EXERCISE GOAL: Carry over every entry exactly as it appears in the records.

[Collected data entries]
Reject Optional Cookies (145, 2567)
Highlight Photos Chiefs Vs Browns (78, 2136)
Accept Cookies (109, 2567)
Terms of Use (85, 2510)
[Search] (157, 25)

RESPONSE TO THE TASK:
Reject Optional Cookies (145, 2567)
Highlight Photos Chiefs Vs Browns (78, 2136)
Accept Cookies (109, 2567)
Terms of Use (85, 2510)
[Search] (157, 25)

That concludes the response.